▸ TO DO:
Stopping right after the line with "Screen dimensions: 1280x800", please reproduce the material below exactly from its first line.

▸ RECORD EXCERPTS:
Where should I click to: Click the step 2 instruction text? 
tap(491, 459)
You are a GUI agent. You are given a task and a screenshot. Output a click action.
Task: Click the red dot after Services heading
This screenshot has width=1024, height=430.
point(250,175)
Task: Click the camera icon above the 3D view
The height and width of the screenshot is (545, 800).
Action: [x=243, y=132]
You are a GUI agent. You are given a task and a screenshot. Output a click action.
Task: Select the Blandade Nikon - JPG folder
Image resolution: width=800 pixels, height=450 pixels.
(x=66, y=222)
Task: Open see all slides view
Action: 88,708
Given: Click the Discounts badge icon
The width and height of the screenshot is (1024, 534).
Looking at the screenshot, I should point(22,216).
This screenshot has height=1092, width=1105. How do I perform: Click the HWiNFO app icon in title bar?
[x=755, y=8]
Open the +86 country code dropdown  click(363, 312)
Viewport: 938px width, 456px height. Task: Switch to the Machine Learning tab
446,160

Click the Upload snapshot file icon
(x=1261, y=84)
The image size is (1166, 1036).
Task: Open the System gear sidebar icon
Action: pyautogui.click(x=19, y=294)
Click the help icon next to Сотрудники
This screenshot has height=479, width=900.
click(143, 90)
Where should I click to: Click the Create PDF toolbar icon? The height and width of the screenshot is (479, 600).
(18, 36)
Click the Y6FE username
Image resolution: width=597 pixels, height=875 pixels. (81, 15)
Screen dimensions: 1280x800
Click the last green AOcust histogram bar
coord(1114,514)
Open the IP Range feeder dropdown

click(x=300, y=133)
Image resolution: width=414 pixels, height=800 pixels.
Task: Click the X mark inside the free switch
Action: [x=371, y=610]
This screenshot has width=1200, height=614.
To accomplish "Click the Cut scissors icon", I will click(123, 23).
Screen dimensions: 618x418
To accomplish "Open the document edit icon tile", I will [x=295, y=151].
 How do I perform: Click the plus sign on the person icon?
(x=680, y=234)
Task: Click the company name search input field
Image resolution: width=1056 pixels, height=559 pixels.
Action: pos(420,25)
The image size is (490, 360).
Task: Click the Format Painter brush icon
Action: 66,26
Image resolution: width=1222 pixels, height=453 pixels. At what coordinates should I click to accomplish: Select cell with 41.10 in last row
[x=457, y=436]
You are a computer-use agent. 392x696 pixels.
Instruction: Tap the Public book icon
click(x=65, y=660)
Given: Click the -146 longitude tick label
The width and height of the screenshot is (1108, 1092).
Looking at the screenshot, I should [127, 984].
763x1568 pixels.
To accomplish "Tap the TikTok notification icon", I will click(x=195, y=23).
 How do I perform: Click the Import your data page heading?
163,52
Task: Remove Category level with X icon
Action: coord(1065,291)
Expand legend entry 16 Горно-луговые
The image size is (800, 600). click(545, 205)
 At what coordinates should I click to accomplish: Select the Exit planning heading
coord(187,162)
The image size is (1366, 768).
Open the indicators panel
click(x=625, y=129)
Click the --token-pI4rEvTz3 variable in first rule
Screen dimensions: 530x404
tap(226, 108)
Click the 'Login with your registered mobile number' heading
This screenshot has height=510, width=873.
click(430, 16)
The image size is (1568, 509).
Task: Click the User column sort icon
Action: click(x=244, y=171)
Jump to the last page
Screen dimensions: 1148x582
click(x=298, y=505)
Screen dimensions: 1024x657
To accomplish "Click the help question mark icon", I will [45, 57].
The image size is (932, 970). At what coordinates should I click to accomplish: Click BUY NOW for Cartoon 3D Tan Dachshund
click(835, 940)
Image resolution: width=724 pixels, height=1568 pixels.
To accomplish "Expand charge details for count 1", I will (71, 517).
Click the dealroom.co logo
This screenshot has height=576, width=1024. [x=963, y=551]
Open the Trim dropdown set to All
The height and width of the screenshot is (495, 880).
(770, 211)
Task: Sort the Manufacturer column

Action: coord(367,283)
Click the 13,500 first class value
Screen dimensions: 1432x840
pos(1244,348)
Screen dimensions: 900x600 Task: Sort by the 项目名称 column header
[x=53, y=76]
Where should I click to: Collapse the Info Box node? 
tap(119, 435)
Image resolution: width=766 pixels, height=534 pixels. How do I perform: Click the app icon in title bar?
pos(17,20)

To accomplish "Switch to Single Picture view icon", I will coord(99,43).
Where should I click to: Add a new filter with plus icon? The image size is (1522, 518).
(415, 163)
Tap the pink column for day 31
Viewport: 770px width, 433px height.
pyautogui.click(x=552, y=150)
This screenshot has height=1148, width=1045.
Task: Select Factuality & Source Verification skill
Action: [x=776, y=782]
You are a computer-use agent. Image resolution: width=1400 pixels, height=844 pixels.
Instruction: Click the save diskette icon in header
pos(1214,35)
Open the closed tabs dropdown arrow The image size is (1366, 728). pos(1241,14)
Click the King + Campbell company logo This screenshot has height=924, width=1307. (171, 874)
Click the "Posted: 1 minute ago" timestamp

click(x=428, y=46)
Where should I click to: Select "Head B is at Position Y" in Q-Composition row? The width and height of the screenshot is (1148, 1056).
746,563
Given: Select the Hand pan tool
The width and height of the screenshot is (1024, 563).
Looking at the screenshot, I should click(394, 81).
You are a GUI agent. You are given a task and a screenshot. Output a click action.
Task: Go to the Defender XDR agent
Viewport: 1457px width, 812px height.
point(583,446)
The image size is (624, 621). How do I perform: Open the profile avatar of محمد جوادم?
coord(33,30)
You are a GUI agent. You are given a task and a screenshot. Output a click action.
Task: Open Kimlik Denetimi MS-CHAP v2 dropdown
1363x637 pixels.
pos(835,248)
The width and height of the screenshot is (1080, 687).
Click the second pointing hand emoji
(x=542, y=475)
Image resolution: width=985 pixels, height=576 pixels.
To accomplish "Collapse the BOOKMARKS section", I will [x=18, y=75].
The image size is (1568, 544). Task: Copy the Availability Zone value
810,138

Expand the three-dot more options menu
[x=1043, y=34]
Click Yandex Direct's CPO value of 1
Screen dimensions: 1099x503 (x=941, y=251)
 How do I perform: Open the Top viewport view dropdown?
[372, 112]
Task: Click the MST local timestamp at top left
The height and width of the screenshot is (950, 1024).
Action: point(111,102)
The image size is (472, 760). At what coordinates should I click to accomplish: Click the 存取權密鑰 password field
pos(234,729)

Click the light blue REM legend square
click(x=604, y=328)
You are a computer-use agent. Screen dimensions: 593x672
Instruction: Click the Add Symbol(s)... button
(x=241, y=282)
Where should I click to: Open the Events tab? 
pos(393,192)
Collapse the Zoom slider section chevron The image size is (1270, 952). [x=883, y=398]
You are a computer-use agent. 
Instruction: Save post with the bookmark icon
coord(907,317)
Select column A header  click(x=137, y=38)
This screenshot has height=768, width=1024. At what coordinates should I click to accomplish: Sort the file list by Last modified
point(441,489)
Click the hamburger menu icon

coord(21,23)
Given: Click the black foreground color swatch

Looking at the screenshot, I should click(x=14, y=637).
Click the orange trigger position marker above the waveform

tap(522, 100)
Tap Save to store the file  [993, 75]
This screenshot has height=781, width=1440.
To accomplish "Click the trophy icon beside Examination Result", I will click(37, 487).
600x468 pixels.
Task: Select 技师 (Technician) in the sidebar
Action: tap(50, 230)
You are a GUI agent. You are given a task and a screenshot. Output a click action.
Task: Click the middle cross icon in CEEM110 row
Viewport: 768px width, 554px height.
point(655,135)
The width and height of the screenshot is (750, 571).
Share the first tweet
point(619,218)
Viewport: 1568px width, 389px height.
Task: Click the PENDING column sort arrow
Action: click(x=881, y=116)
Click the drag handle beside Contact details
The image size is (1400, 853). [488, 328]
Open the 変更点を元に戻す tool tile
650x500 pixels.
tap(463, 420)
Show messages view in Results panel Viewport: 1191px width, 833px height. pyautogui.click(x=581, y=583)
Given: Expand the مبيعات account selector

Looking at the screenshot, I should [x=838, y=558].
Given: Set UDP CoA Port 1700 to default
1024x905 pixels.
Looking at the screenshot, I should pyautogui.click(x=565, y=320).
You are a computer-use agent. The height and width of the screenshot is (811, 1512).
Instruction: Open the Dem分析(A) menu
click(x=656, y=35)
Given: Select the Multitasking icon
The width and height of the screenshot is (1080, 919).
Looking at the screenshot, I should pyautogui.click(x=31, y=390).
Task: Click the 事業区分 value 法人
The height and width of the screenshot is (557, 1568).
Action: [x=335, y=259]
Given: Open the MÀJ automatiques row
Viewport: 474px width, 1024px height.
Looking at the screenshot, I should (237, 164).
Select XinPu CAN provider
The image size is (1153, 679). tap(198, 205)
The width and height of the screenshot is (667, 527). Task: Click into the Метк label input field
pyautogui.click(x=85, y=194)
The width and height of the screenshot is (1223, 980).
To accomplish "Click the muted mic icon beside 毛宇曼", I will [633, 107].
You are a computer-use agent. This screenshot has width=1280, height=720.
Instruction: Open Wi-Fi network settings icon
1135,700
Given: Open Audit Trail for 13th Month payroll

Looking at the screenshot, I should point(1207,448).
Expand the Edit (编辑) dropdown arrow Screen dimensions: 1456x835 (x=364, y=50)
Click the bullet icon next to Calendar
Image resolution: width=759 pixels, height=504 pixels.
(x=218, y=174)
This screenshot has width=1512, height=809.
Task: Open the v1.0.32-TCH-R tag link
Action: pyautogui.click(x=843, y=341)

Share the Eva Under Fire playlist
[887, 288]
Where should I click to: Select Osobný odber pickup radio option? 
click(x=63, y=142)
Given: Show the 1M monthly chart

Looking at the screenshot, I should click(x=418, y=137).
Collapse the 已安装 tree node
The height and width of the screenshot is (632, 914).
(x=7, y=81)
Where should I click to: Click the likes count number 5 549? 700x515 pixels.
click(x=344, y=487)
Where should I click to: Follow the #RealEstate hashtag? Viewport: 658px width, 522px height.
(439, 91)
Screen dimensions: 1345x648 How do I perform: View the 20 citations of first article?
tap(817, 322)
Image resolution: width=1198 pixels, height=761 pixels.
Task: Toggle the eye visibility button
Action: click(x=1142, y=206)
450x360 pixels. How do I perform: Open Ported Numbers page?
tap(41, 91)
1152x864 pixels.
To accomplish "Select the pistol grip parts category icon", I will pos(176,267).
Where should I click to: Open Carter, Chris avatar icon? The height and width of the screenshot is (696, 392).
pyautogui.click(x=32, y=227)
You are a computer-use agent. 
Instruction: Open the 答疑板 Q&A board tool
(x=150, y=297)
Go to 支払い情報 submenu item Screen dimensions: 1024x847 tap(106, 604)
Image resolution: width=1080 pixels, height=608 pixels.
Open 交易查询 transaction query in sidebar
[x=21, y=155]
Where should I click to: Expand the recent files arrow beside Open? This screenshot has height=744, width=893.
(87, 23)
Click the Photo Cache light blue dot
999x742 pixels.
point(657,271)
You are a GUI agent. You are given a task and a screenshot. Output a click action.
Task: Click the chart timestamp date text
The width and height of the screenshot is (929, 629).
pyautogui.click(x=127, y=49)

▸ TASK RESPONSE:
Where should I click to: Click the step 2 instruction text? 
tap(491, 459)
You are a GUI agent. You are given a task and a screenshot. Output a click action.
Task: Click the red dot after Services heading
This screenshot has width=1024, height=430.
point(250,175)
Task: Click the camera icon above the 3D view
The height and width of the screenshot is (545, 800).
Action: [x=243, y=132]
You are a GUI agent. You are given a task and a screenshot. Output a click action.
Task: Select the Blandade Nikon - JPG folder
Image resolution: width=800 pixels, height=450 pixels.
(x=66, y=222)
Task: Open see all slides view
Action: 88,708
Given: Click the Discounts badge icon
The width and height of the screenshot is (1024, 534).
Looking at the screenshot, I should point(22,216).
This screenshot has height=1092, width=1105. How do I perform: Click the HWiNFO app icon in title bar?
[x=755, y=8]
Open the +86 country code dropdown  click(363, 312)
Viewport: 938px width, 456px height. Task: Switch to the Machine Learning tab
446,160

Click the Upload snapshot file icon
(x=1261, y=84)
The image size is (1166, 1036).
Task: Open the System gear sidebar icon
Action: pyautogui.click(x=19, y=294)
Click the help icon next to Сотрудники
This screenshot has height=479, width=900.
click(143, 90)
Where should I click to: Click the Create PDF toolbar icon? The height and width of the screenshot is (479, 600).
(18, 36)
Click the Y6FE username
Image resolution: width=597 pixels, height=875 pixels. (81, 15)
Screen dimensions: 1280x800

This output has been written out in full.